Comandini, 5 gennaio 1878
• Muore a Firenze il Generale d’Armata Alfonso Ferrero Marchese de La Marmora, nato a Torino il 17 novembre 1804 da illustre famiglia di origine fiorentina
• Muore a Firenze il Generale d’Armata Alfonso Ferrero Marchese de La Marmora, nato a Torino il 17 novembre 1804 da illustre famiglia di origine fiorentina. Figura eminente di soldato, di patriota, di uomo di Stato. Bellissimo carattere italiano. Entrò nell’esercito nel 1823. Capitano nel 1831. Maggiore nel 1845. Istruttore di artiglieria dei Principi Vittorio Emanuele e Ferdinando, figli di Carlo Alberto.

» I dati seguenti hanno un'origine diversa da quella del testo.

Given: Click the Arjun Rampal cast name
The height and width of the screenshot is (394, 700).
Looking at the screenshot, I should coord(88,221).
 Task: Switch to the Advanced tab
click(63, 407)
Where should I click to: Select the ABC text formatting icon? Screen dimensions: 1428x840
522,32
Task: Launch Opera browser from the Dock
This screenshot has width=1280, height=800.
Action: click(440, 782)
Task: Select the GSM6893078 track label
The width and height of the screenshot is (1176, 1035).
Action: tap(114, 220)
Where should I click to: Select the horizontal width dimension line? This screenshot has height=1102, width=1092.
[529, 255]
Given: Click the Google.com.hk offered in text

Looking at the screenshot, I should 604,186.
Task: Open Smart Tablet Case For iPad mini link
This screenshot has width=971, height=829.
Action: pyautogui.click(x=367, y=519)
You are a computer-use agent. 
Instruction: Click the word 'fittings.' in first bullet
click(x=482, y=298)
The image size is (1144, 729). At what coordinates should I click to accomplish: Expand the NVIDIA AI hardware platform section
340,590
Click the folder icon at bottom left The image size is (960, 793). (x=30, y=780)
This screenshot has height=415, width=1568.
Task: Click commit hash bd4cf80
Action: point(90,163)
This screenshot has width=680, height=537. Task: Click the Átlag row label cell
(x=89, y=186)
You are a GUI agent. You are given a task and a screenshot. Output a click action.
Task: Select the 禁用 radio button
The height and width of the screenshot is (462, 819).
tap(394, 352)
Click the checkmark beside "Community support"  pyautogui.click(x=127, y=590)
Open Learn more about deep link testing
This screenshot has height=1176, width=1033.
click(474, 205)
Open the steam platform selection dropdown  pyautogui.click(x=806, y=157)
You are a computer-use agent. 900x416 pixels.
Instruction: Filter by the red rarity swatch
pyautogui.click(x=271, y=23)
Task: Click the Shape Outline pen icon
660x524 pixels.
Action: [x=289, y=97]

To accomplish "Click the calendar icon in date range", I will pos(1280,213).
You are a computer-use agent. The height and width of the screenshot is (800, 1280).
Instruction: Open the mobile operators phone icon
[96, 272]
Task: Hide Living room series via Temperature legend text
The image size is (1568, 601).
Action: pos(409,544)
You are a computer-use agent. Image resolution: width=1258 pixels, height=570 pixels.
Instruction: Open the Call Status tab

Si distinse nella campagna del 1848, conseguendo i gradi da tenente colonnello a maggiore generale. Nell’ottobre 1848 ministro della guerra nel ministero Perrone e deputato di Racconigi. Ancora ministro nel 1849 nel ministero Gioberti. Nello stesso anno sedò abilmente e con misura la sommossa di Genova e fu promosso tenente generale. Ancora ministro della guerra nel primo ministero Cavour. Nel 1855 fu comandante delle truppe sarde in Crimea e si distinse per valore ed alta capacità alla Cernaia. Nella guerra del 1859, ministro al Campo, assunse il 24 giugno il comando di due divisioni a San Martino, venendo poi nominato presidente del Consiglio dei Ministri e ministro della guerra. Nell’ottobre 1861 Luogotenente nell’ex-Regno delle Due Sicilie. Dal 28 settembre 1864 al giugno 1866 presidente del Consiglio e ministro degli affari esteri. Il 20 giugno 1866 nominato Capo di S. M. Generale e ministro senza portafogli presso il Re. A Custoza la sua azione di comando diede luogo a critiche e a polemiche. Seguì poi una delicata missione politica a Parigi, assolta dal La Marmora in modo eccellente, e poi la nomina a primo Luogotenente del Re a Roma, nel 1870-71. Fu pure autore di importanti pubblicazioni storico-militari-diplomatiche. Passò gli ultimi anni dedicandosi alla beneficenza.